_Svolgi quanto segue_
#1 Ricopia il brano sull'equipaggio dell'Enola Gay da "Il capitano Theodore" a "dell’equipaggio dell’Enola Gay.".
#2 Rispondi alle seguenti domande sul brano sull'equipaggio dell'Enola Gay.
(a) In che anno Tibbets andò in pensione dall'aeronautica militare?
(b) Con quale grado si ritirò Thomas Ferebee?
(c) In che anno morì Theodore Van Kirk?
#3 Stabilisci se ciascuna affermazione concorda con il brano sull'equipaggio dell'Enola Gay. Rispondi sì o no e cita fedelmente le parole del brano che lo decidono.
(a) Le ceneri di Tibbets furono disperse sul Canale della Manica.
(b) Van Kirk era seduto davanti al copilota.
(c) Robert Lewis fu il bombardiere che sganciò la bomba.

_Brano selezionato_
Tibbets prestò servizio nell’aeronautica militare statunitense fino al pensionamento nel 1966 con il grado di generale di brigata. Non espresse mai rimorso e, anticipando potenziali proteste, chiese che non gli fosse eretta alcuna lapide dopo la sua morte, avvenuta nel 2007. Seguendo la sua volontà le sue ceneri furono disperse sul Canale della Manica dalla vedova francese, Andrea Tibbets.
Il maggiore Thomas Ferebee, il bombardiere che sganciò la bomba, condivideva l’opinione di Tibbets. Veterano dell’aviazione che aveva combattuto in Europa, anche Ferebee mostrò scarsa inclinazione alla riflessione pubblica o al rimorso. Tornò in servizio dopo la guerra e si ritirò con il grado di colonnello, mantenendo un profilo basso per gran parte della sua vita. Come Tibbets, credeva che il bombardamento avesse salvato più vite di quante ne avesse tolte.
Il capitano Theodore “Dutch” Van Kirk era responsabile di guidare l’aereo verso il suo obiettivo. I suoi ricordi offrivano un misto di realismo storico e tranquilla rassegnazione. In un’intervista del 2005, Van Kirk disse: “La guerra è guerra. E in guerra si fa ciò che si deve fare per vincere. Erano tempi diversi e un luogo diverso”. Dopo aver lasciato l’esercito, Van Kirk lavorò nell’industria privata, rimanendo relativamente tranquillo fino agli ultimi anni, quando iniziò a parlare più apertamente della missione. Sosteneva che il bombardamento, per quanto tragico, avesse evitato una catastrofe ancora più grave. È morto nel 2014, ultimo membro sopravvissuto dell’equipaggio dell’Enola Gay.

Il copilota, il capitano Robert Lewis, al contrario, espresse un profondo conflitto emotivo poco dopo la missione. Nel suo diario di bordo, scritto durante il volo di ritorno, scrisse la famosa frase: “Mio Dio, cosa abbiamo fatto?”. Tale frase è diventata la frase più citata della missione, spesso contrapposta al tono stoico di Tibbets e degli altri. Ma i membri dell’equipaggio hanno messo in dubbio la veridicità di questo racconto. Secondo Van Kirk, che era seduto dietro al copilota, mentre guardavano il gigantesco fungo atomico che avvolgeva il cuore di Hiroshima, Lewis esclamò: “Guarda quei figli di puttana che se ne vanno!”.

_Elenco delle voci_
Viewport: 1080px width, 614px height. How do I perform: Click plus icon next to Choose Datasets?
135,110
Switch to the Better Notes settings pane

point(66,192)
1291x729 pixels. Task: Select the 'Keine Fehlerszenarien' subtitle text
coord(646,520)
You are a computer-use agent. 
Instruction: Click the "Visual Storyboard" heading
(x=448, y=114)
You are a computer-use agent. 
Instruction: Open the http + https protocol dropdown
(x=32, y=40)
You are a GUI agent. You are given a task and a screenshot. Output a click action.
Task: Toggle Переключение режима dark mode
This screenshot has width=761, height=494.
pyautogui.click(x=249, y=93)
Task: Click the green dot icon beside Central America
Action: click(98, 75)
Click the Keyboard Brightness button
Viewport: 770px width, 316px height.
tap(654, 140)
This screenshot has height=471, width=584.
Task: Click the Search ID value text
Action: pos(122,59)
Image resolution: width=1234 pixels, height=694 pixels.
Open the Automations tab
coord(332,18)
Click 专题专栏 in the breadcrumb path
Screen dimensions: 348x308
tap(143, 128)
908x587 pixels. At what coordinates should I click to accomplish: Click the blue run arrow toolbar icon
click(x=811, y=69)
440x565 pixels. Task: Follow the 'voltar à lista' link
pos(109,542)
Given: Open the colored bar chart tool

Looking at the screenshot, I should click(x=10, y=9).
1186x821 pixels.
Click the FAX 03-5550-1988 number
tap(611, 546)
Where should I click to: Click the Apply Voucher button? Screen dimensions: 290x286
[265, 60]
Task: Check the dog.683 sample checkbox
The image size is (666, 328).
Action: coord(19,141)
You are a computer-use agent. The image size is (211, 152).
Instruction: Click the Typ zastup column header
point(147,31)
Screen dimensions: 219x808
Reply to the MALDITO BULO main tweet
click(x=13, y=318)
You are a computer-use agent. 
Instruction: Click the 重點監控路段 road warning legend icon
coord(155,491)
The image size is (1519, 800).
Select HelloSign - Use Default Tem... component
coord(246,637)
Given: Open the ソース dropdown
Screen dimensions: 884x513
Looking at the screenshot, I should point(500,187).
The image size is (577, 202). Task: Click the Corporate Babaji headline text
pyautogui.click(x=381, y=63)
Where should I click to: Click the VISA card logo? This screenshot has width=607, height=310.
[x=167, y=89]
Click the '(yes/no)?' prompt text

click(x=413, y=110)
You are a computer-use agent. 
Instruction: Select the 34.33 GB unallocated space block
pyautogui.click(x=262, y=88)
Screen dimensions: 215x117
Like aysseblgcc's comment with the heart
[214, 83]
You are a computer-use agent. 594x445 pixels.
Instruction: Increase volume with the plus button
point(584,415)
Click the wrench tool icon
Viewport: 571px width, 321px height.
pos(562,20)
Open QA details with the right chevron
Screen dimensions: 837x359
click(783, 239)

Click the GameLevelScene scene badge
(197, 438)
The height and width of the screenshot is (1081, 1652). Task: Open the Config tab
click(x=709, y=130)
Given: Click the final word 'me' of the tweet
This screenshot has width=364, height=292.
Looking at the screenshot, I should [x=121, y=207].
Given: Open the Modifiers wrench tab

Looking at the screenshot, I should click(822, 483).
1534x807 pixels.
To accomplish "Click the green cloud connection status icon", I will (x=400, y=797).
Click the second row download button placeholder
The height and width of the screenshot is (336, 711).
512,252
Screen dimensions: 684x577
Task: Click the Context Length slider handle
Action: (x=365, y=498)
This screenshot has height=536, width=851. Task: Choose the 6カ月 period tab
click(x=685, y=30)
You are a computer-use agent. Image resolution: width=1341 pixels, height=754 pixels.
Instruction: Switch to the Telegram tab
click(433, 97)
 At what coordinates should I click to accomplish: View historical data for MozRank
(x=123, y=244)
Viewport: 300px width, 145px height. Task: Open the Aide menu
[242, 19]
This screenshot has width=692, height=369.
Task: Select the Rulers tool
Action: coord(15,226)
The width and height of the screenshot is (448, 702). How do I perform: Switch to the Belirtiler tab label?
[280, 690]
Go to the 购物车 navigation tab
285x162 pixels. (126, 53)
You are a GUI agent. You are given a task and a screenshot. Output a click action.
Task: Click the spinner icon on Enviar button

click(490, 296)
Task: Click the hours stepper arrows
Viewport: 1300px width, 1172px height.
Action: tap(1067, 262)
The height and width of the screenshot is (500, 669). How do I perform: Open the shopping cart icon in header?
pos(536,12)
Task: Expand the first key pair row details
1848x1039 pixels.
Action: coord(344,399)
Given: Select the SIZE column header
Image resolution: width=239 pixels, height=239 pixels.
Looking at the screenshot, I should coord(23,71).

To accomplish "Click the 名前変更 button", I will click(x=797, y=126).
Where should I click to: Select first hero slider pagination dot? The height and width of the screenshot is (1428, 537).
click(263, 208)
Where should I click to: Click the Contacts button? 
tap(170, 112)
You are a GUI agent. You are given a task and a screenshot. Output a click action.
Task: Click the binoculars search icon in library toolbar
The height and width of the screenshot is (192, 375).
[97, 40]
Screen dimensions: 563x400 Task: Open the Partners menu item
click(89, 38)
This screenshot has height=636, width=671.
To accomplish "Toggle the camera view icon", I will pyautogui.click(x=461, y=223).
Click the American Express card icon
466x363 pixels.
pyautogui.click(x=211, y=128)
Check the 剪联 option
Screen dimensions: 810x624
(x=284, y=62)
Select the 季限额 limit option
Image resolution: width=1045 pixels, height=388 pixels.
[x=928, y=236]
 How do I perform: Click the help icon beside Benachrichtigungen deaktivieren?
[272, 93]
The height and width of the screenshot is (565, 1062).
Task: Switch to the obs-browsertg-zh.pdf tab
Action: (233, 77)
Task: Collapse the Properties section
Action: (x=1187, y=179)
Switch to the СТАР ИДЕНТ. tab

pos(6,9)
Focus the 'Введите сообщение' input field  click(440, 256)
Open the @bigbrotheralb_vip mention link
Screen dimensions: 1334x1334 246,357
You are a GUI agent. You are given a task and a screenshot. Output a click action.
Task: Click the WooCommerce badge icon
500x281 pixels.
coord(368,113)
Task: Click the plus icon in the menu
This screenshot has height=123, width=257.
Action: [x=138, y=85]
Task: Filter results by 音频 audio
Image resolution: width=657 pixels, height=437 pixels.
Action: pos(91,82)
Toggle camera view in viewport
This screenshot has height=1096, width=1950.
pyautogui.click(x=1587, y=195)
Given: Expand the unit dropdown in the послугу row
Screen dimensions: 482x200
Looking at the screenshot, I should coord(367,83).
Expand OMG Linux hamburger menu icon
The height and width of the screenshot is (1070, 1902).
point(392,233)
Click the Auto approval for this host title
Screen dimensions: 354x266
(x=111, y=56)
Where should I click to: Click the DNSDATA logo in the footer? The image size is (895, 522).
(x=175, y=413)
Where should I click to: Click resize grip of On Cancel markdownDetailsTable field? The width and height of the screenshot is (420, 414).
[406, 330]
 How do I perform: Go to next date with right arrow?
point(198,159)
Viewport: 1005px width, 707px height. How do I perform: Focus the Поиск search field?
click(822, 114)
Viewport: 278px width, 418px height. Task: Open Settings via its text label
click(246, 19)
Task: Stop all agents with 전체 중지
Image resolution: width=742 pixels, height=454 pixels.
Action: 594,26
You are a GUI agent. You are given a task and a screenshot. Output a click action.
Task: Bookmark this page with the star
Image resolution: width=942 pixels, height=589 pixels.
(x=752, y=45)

_Risposte in ordine_
#1
Il capitano Theodore “Dutch” Van Kirk era responsabile di guidare l’aereo verso il suo obiettivo. I suoi ricordi offrivano un misto di realismo storico e tranquilla rassegnazione. In un’intervista del 2005, Van Kirk disse: “La guerra è guerra. E in guerra si fa ciò che si deve fare per vincere. Erano tempi diversi e un luogo diverso”. Dopo aver lasciato l’esercito, Van Kirk lavorò nell’industria privata, rimanendo relativamente tranquillo fino agli ultimi anni, quando iniziò a parlare più apertamente della missione. Sosteneva che il bombardamento, per quanto tragico, avesse evitato una catastrofe ancora più grave. È morto nel 2014, ultimo membro sopravvissuto dell’equipaggio dell’Enola Gay.

#2
(a) Nel 1966.
(b) Con il grado di colonnello.
(c) Nel 2014.

#3
(a) Sì: "le sue ceneri furono disperse sul Canale della Manica dalla vedova francese, Andrea Tibbets".
(b) No: "Secondo Van Kirk, che era seduto dietro al copilota".
(c) No: "Il maggiore Thomas Ferebee, il bombardiere che sganciò la bomba".